#### [To do]
Using the records below, copy every line that holds the string "This".

#### [Recorded data]
· · · ·

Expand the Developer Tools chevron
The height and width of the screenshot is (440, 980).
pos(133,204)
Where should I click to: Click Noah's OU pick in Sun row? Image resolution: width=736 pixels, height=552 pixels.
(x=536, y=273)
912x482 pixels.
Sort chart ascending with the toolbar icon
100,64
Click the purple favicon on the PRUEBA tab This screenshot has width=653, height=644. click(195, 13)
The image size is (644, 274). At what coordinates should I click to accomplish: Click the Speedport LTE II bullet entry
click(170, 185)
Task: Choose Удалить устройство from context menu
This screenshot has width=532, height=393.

· · · ·

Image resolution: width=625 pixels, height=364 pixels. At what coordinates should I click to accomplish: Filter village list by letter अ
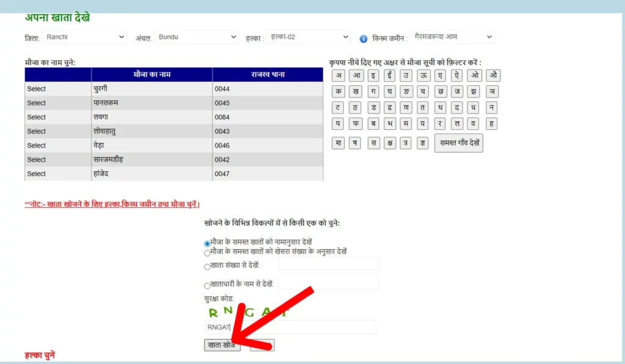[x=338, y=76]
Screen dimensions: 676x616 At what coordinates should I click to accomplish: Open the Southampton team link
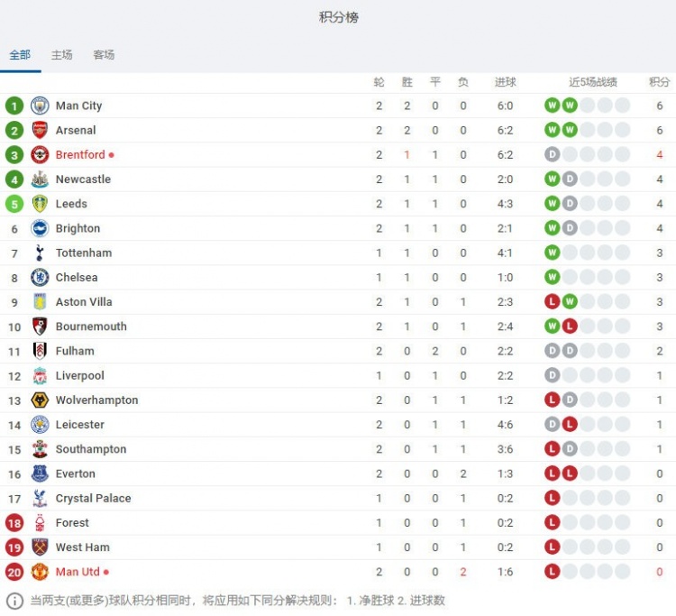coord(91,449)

· · · ·

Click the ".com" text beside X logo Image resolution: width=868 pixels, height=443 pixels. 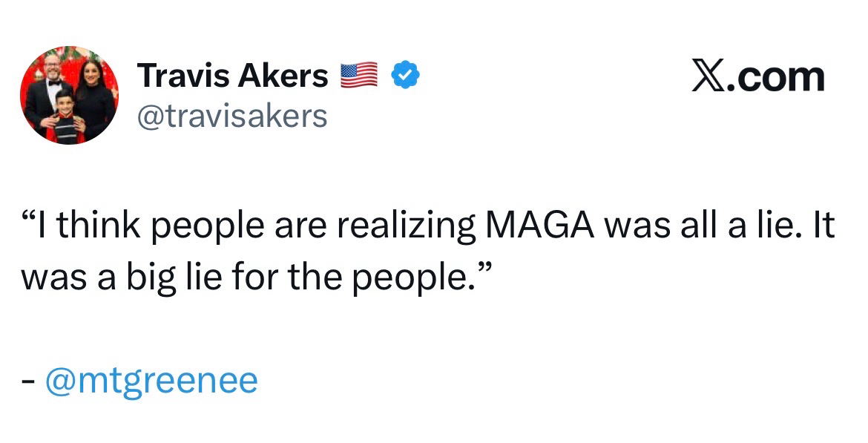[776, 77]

· · · ·

#### [Task response]
Click the purple favicon on the PRUEBA tab This screenshot has width=653, height=644. click(195, 13)
This screenshot has width=532, height=393.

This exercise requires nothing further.